Bought on the Internet
Elsewhere in this newsletter you will find an announcement from boiler and water heater manufacturer Navien that they will not warranty any equipment purchased on the Internet. Stickers on the packing make it clear to the purchaser. It’s likely we will see more announcements like this in an age where one can buy anything online, including HVAC equipment. There are serious safety and liability issues when this equipment is installed by people that are not qualified to do so.
In this country, the homeowner is king. They are allowed to do virtually any type of work on their home. “You can do it,” the big box renovation retailers advertise.

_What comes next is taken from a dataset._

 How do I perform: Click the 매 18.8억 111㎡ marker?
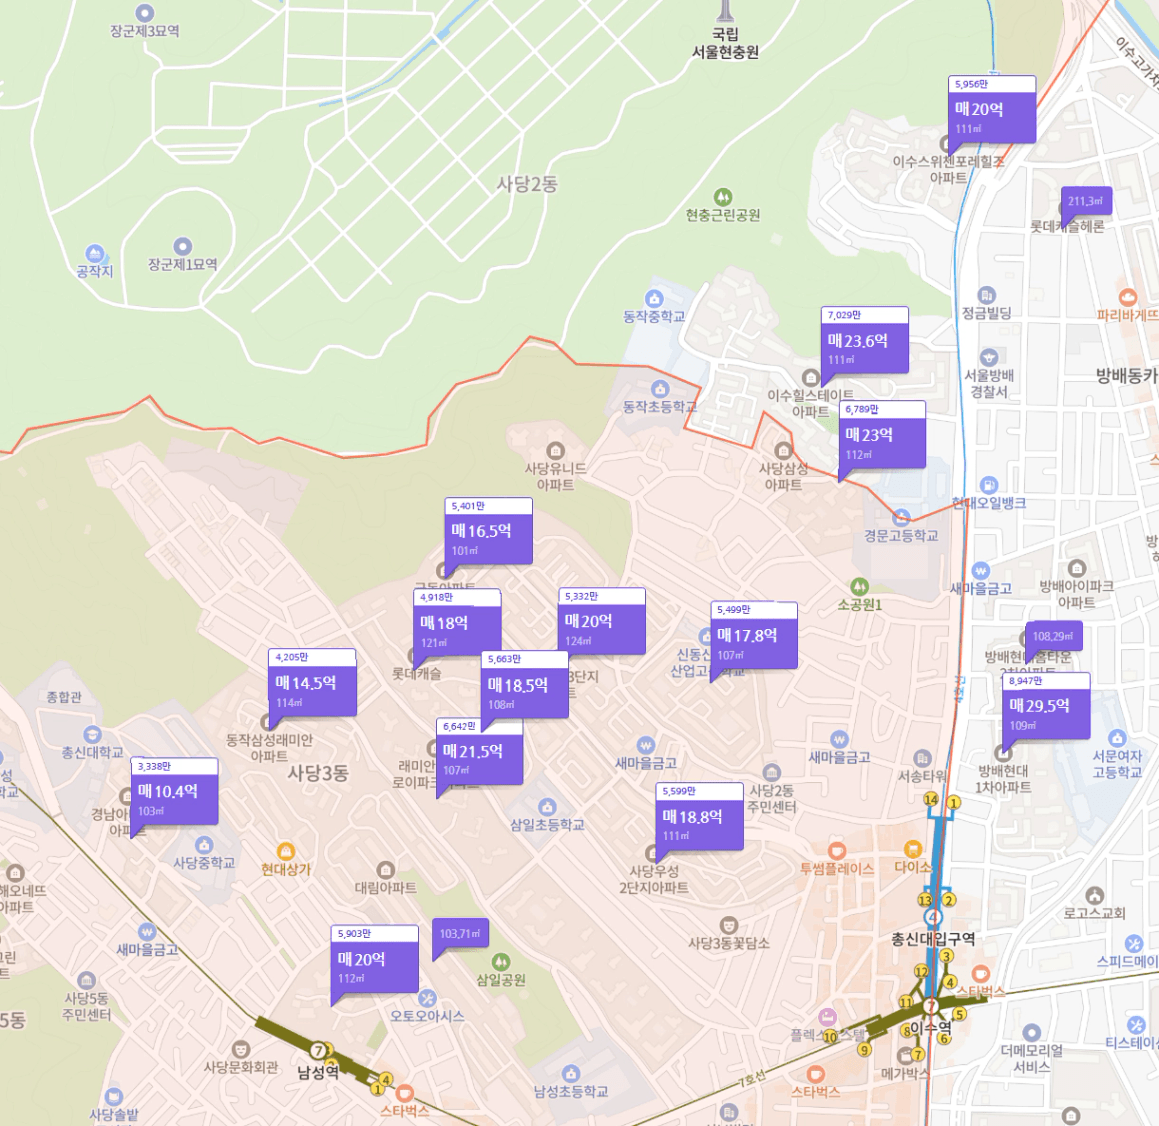(x=699, y=817)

They can buy an air conditioner on the Internet, install it and charge it with propane from a local retailer.
Some countries have limits on what a homeowner can do, but that doesn’t seem to apply in Canada. Technically, they should have their work signed off on by a licensed trade person, but how often does that happen? The do-it-yourself brigade can really hurt themselves and their families with a bad installation.

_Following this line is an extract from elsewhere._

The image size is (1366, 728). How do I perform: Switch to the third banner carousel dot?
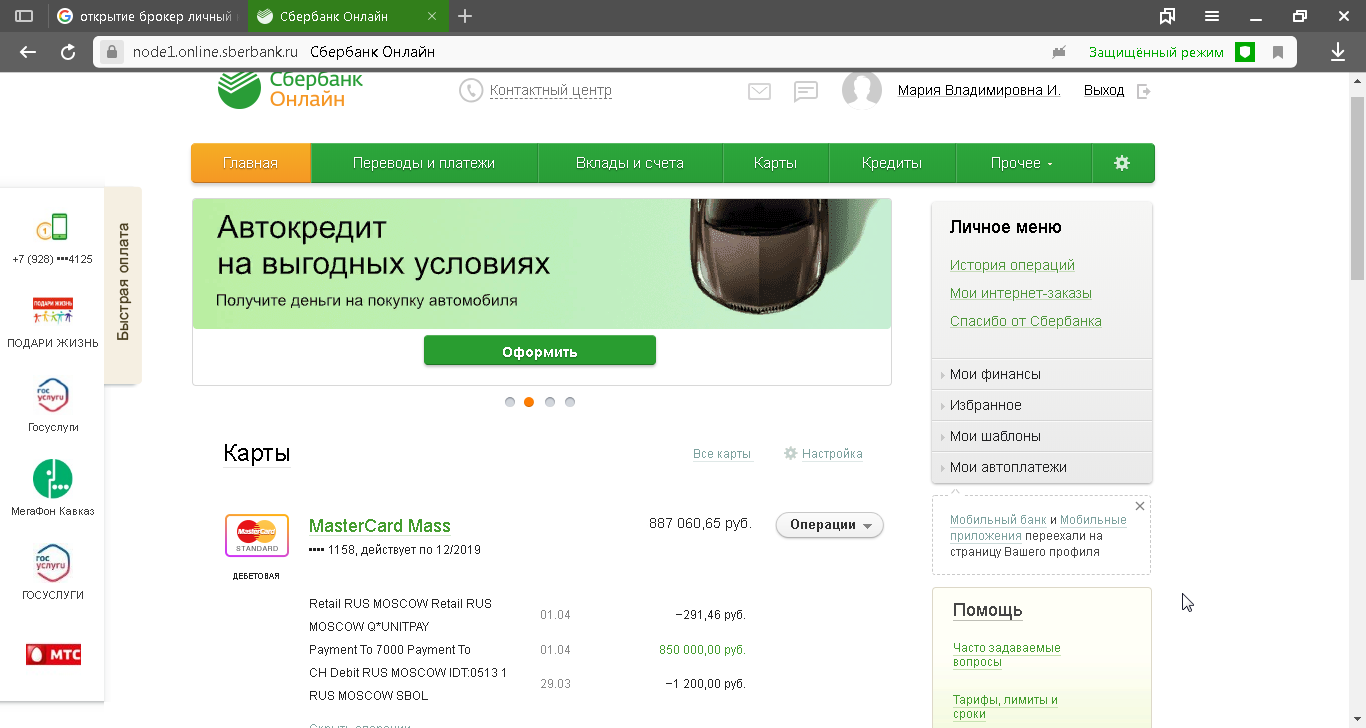[x=550, y=402]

From the manufacturer or wholesaler’s point of view, they want to know the equipment is being installed properly. The manufacturer’s instructions make it clear that the equipment is only to be installed by qualified trades. It’s not only the safety/liability issues; they want it to work as designed. Bad installations damage a manufacturer’s reputation because the resulting problems are usually blamed on the equipment.

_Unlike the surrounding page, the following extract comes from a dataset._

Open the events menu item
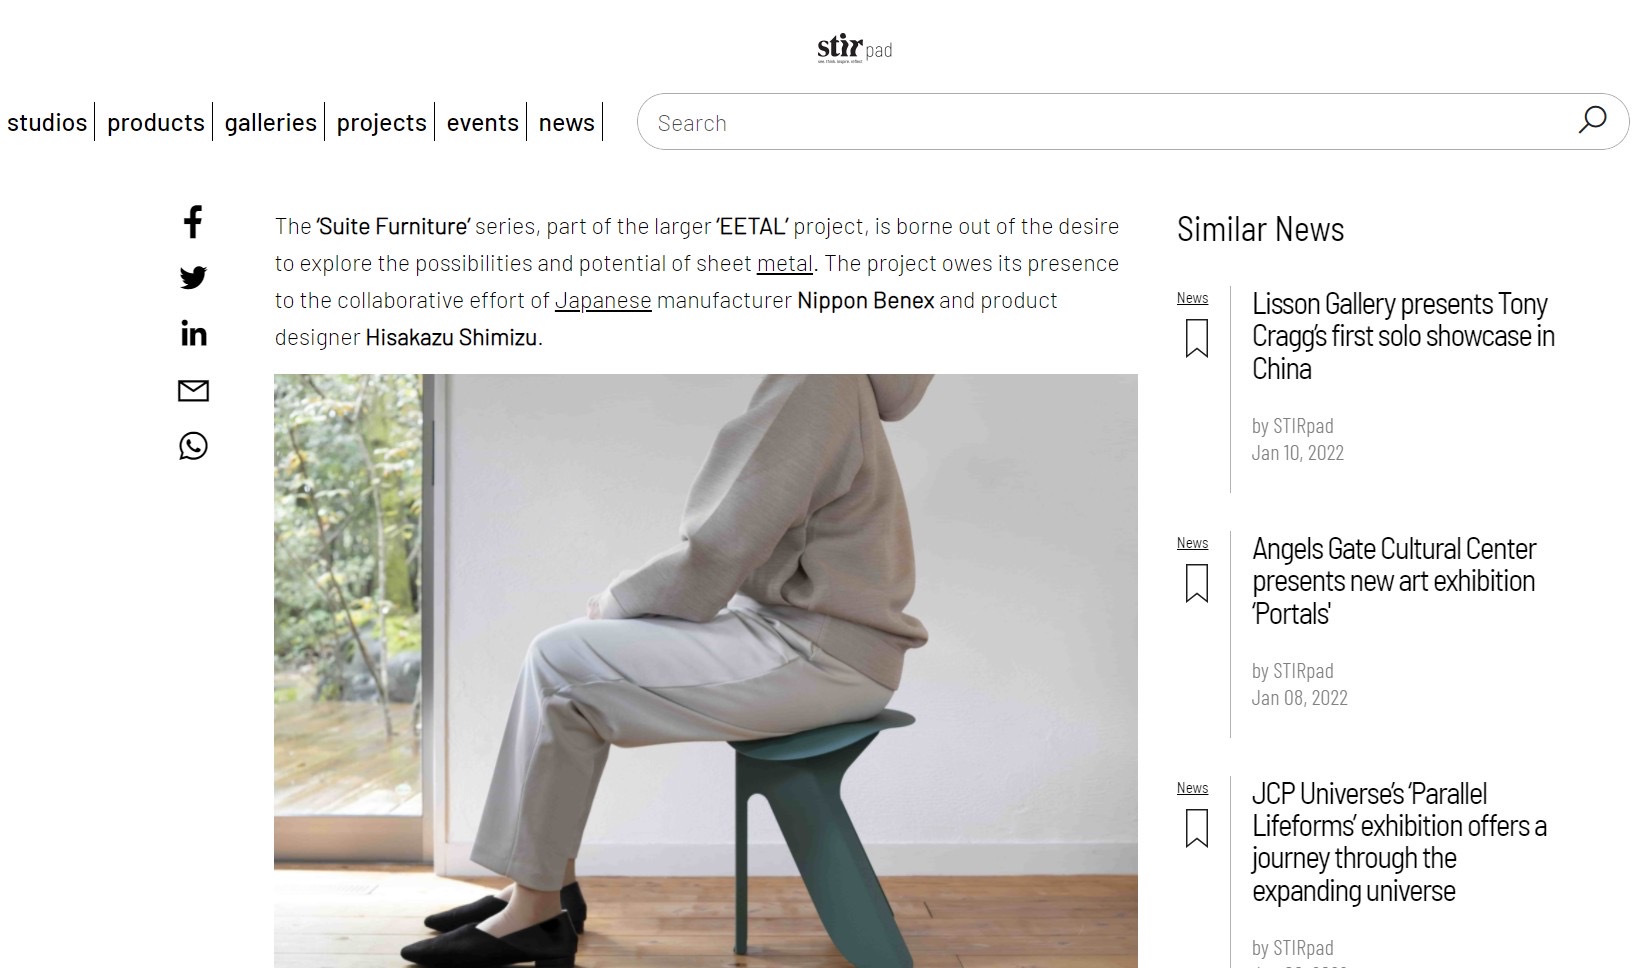The width and height of the screenshot is (1643, 968). tap(482, 122)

That being said, it’s tough to turn down a sale. Most wholesalers in the HVAC/R industry make it perfectly clear – often with a sign on their front doors – that they sell to the trade only. But equipment available for sale on the Internet often originates with a wholesaler somewhere in the chain.
A few years ago I reported how a contractor in Edmundston, N.B., a dealer for a well-established heat pump manufacturer, found himself competing against a wholesaler just across the border in Maine who was advertising and offering free delivery of equipment from the same manufacturer. Never mind that it was slightly different and not certified for use in Canada; it was cheaper. Just about everyone in the industry has heard about cases like this.
The Internet isn’t all bad; as fewer wholesalers maintain an aisle of obsolete parts, sometimes it’s the best way to track down that piece you need for a 30-year-old boiler, or whatever.
But I suspect the liability issues alone will have us seeing more stickers on packaging like that from Navien. The industry must protect itself.